I consider the alignment of fence end with work end is over-rated. The fact is, with a "tight" set up, that occasionally the plane will cant a smidgeon and the blade will glance (best case) or hit (worst case) the edge of the fence.

I shudder to think what would happen to the blade if this occurred on my Stanley #51/52! :shock: 

I am able to plane end grain very cleanly by making sure that the rear end of the board has a small bevel. I work to plane up to, but not over, the base of this bevel.

Regards from Perth

Derek


----------



## Benchwayze (15 Jun 2008)

Derek Cohen (Perth said:


> > This has a two-piece planing stop - one part is fixed, the other part, which fits over it, is movable.
> 
> 
> 
> ...



Do I sense a gloat? You lucky beggar!

Regards
John


----------



## Derek Cohen (Perth Oz) (15 Jun 2008)

Hi John

The #51/52 was a gloat about a year ago. It was also the subject of much restoration. Today it is a working tool - well, then, so is my ramped shooting board.

The story of the restoration is here: http://www.inthewoodshop.com/ToolRestorations/Restoring a Stanley 5152.html

So, no, I was not trying to gloat - just make a point about the alignment of fence and work.

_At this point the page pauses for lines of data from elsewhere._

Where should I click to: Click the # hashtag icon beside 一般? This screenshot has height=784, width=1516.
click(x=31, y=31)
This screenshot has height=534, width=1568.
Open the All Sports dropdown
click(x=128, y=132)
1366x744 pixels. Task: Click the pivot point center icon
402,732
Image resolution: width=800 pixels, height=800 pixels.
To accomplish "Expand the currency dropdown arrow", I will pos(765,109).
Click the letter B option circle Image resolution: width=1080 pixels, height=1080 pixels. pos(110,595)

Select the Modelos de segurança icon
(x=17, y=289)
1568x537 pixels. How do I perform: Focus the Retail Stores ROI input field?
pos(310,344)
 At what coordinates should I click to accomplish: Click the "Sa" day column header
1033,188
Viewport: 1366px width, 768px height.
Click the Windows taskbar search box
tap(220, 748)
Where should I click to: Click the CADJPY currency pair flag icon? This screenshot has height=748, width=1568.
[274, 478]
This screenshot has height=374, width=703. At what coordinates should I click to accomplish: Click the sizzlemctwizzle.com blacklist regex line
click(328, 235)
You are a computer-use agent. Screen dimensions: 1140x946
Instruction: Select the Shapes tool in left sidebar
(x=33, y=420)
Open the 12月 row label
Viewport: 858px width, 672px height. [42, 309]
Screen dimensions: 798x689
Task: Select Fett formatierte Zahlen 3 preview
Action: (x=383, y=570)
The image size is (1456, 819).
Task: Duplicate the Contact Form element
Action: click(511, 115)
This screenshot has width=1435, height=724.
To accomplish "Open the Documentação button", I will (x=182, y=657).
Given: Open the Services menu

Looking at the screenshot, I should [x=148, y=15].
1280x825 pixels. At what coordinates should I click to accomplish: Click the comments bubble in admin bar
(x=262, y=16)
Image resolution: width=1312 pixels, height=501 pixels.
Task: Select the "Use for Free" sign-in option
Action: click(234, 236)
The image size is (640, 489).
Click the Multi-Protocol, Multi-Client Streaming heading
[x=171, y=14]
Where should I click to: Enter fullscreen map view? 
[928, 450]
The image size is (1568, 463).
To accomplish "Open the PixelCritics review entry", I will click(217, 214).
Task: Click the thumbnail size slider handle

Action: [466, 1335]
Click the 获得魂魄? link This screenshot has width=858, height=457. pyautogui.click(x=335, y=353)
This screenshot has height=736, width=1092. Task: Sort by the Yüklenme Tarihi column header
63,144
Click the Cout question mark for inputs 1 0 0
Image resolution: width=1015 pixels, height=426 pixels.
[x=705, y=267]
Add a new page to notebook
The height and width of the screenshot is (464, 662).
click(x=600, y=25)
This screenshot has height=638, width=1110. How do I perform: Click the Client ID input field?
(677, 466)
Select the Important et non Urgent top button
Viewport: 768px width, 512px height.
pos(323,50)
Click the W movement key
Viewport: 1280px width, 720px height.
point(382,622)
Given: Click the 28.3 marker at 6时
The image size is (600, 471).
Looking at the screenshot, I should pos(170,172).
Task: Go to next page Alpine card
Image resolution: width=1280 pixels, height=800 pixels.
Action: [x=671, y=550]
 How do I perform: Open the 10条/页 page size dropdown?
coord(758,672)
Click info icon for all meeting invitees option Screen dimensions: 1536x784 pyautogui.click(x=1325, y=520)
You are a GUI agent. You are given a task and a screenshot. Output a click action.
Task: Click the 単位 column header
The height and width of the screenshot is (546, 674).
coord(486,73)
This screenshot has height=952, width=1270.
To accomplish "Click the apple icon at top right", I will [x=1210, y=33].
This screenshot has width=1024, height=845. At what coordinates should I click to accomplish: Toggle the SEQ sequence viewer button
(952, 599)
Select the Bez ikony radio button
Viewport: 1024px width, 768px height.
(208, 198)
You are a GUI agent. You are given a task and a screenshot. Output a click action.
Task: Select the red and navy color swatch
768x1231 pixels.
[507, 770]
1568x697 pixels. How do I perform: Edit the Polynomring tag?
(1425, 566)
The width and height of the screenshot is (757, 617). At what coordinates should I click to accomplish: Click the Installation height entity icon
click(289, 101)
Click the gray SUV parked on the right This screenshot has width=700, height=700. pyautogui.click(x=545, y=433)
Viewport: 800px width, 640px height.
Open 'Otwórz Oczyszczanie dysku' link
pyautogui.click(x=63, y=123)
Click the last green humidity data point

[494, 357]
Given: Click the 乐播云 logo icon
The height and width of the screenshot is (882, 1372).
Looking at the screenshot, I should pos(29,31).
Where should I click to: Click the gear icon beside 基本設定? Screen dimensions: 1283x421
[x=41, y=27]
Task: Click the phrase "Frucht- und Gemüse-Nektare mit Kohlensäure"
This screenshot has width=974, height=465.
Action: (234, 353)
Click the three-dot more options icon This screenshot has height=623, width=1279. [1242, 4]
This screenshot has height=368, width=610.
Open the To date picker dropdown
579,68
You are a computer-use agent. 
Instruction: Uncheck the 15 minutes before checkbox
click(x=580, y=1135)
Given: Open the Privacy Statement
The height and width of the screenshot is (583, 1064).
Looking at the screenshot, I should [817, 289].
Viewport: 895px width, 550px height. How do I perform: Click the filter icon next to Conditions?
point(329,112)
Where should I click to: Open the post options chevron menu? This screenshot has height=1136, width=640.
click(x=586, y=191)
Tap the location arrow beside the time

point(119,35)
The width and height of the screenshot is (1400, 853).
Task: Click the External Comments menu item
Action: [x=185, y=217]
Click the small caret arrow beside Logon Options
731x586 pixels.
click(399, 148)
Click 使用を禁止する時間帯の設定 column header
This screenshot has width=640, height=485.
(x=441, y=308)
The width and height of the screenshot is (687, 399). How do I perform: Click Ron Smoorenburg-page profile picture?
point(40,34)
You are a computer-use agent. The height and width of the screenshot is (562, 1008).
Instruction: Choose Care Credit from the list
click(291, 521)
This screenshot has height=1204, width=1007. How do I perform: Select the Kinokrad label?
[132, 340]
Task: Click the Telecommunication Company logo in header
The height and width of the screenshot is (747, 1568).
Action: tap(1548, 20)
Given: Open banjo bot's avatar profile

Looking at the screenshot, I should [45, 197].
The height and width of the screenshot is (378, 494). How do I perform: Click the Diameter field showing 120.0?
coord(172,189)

But my thanks for the reminder that it is indeed very gloatable.  

Regards from Perth

Derek


----------



## Joe (15 Jun 2008)

Derek Cohen (Perth said:


> I consider the alignment of fence end with work end is over-rated. The fact is, with a "tight" set up, that occasionally the plane will cant a smidgeon and the blade will glance (best case) or hit (worst case) the edge of the fence.



For minute adjustments in length I find it difficult to use the beveled rear edge method. But I guess if I'm honest Derek, I never really achieve the "tight" set up. I always end up tipping the plane a bit at some point, and don't often bother readjusting the fence. It's a nice theory though.

Regards

Joel


----------



## Benchwayze (15 Jun 2008)

Hi Derek, 
Indeed it is a gloatworthy tool. I have had the opportunity to buy one, but much as I would like one, I refuse to pay the price that 'collectors' have forced on it. 

I have more than enough planes, but I still don't consider myself a collector. I use all of my planes; the reson for having three or four smoothers, is so I can switch without trouble, as soon one blade becomes dulled.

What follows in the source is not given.